Information:
* * * *

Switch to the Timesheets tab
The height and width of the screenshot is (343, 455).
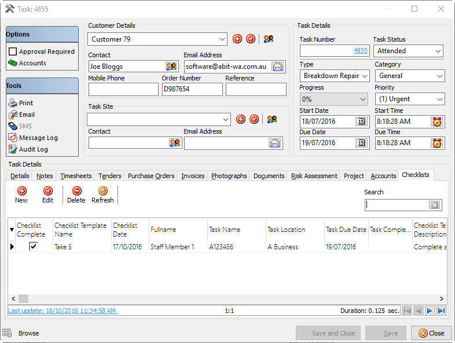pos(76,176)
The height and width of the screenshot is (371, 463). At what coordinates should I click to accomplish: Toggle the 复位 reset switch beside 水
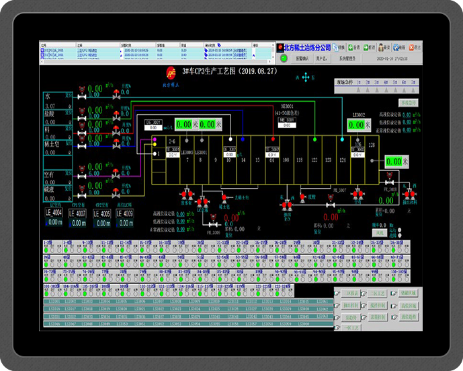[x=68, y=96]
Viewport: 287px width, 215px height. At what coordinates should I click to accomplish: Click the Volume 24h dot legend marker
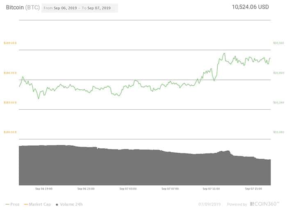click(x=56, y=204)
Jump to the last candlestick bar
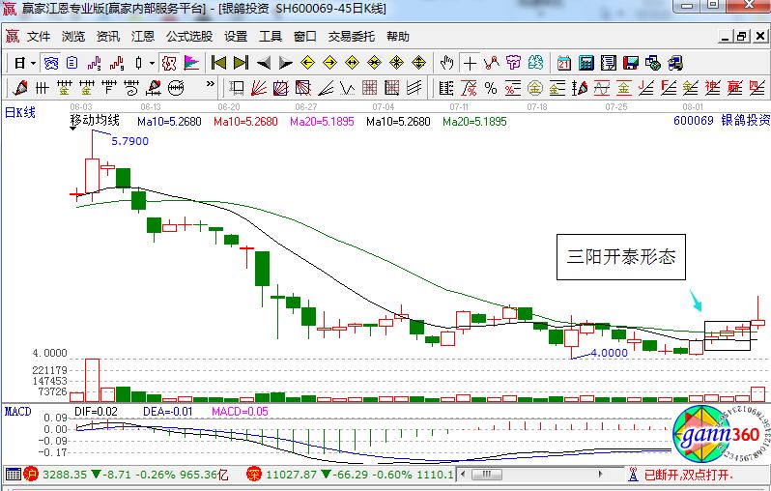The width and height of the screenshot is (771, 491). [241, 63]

* * * *

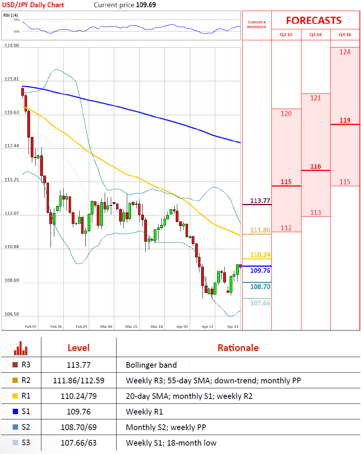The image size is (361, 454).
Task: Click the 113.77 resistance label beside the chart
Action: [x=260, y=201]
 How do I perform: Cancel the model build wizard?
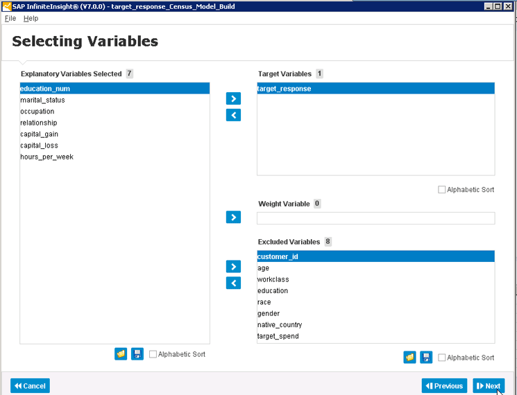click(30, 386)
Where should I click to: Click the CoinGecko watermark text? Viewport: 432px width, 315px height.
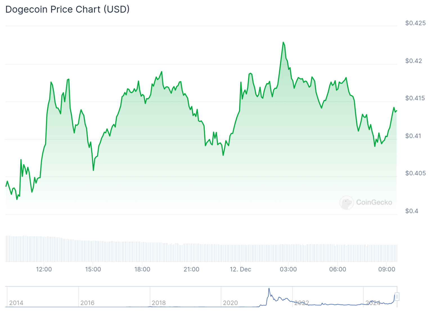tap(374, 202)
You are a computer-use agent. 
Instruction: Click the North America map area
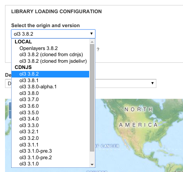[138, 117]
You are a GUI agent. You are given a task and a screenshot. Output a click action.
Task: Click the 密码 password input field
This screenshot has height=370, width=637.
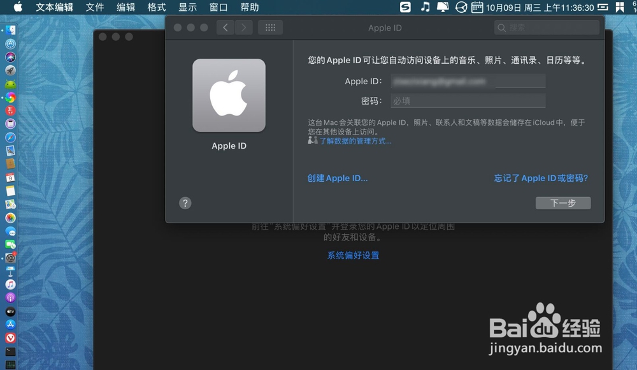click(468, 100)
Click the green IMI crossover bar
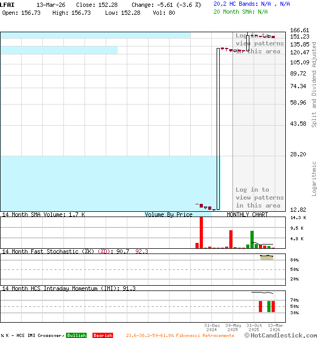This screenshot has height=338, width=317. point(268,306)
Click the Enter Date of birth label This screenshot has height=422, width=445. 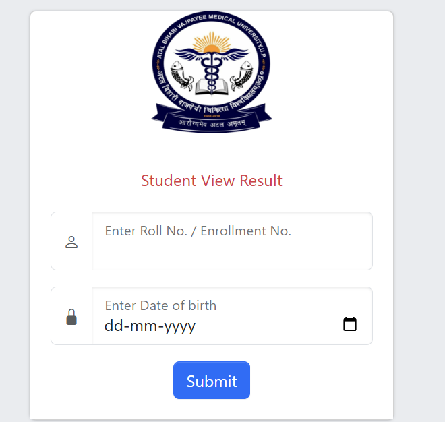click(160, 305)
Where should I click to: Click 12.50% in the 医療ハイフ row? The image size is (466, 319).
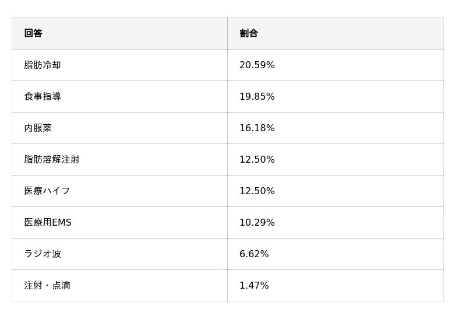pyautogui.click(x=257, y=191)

* * * *

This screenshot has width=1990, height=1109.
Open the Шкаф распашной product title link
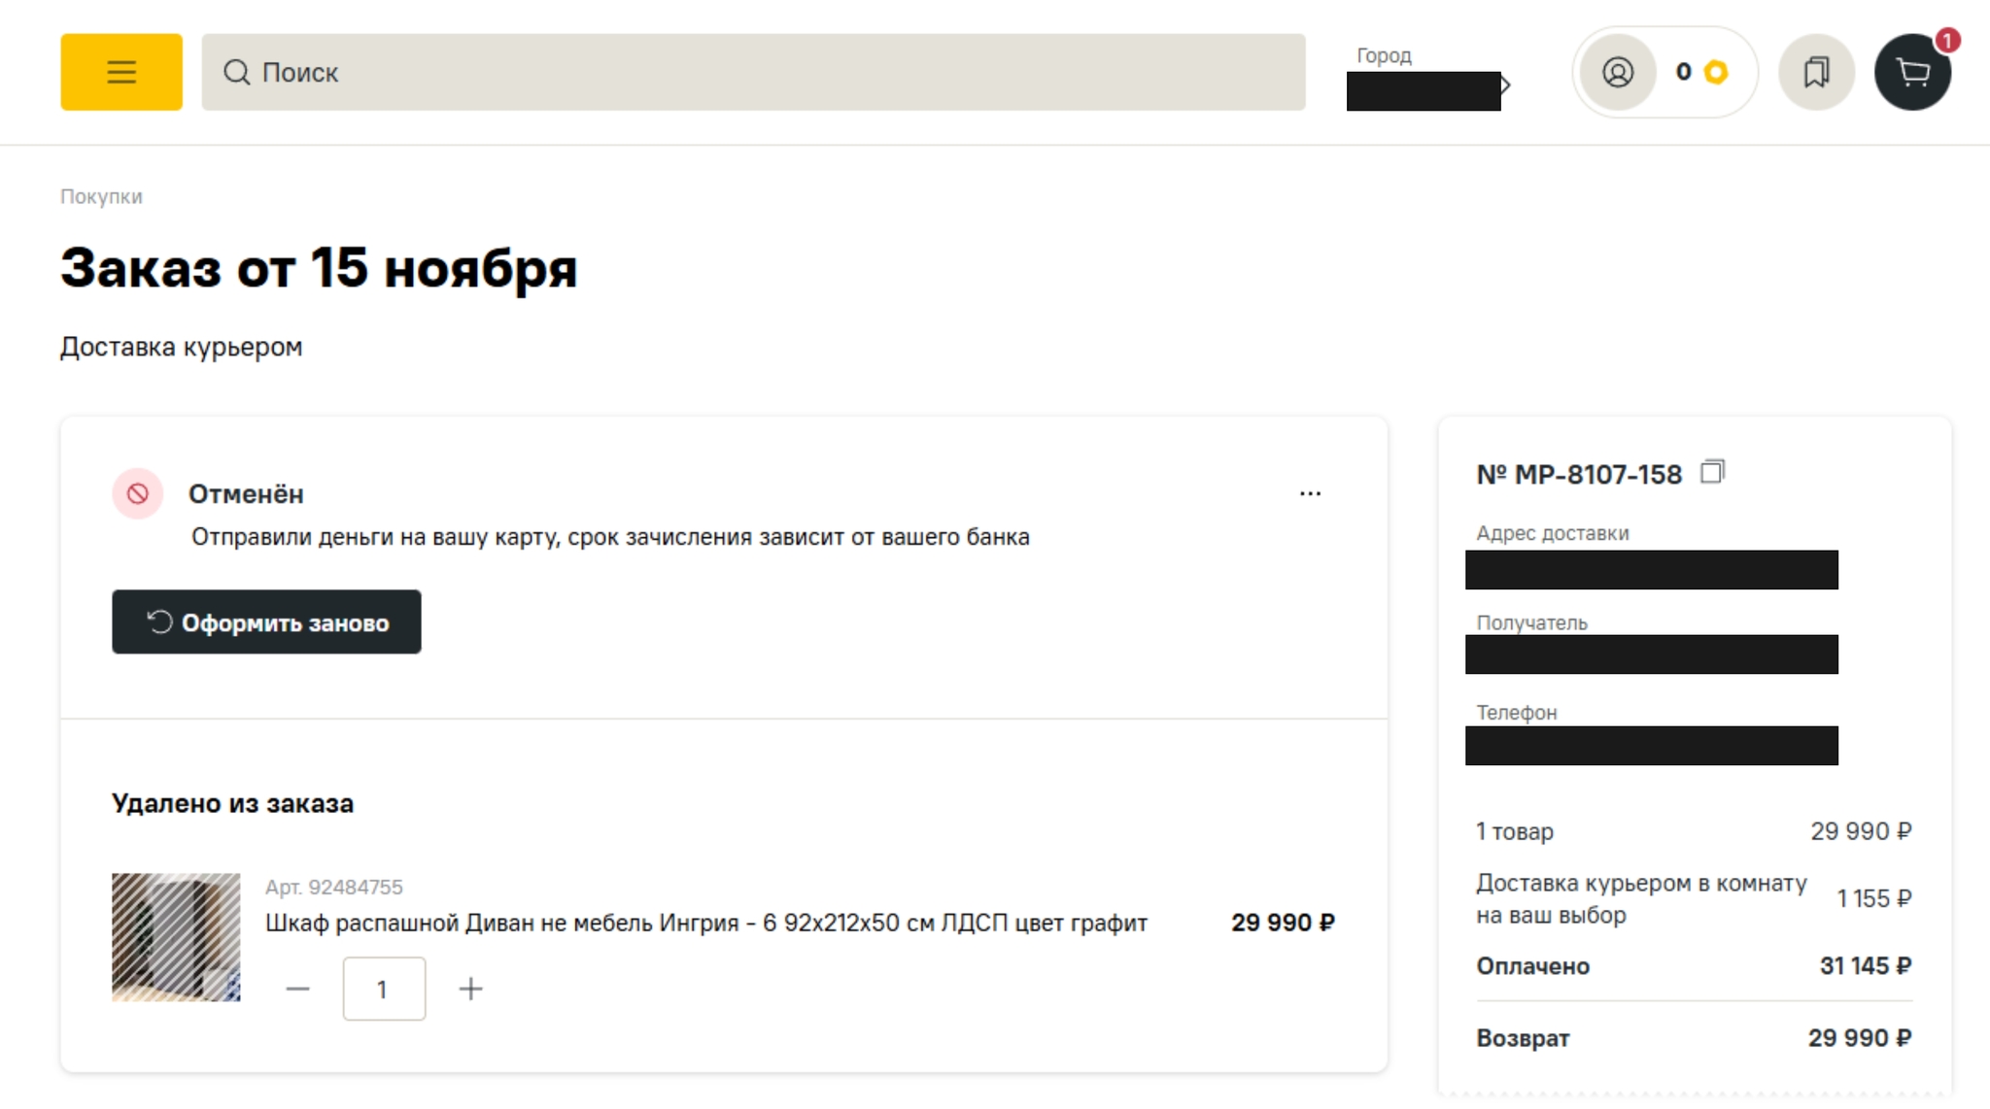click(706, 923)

* * * *

Problem requirements:
Where a line in the entries holds the word "agent", copy that line.

Result:
You are a computer-use agent. 
You are a GUI agent. You are given a task and a screenshot. Output a click action.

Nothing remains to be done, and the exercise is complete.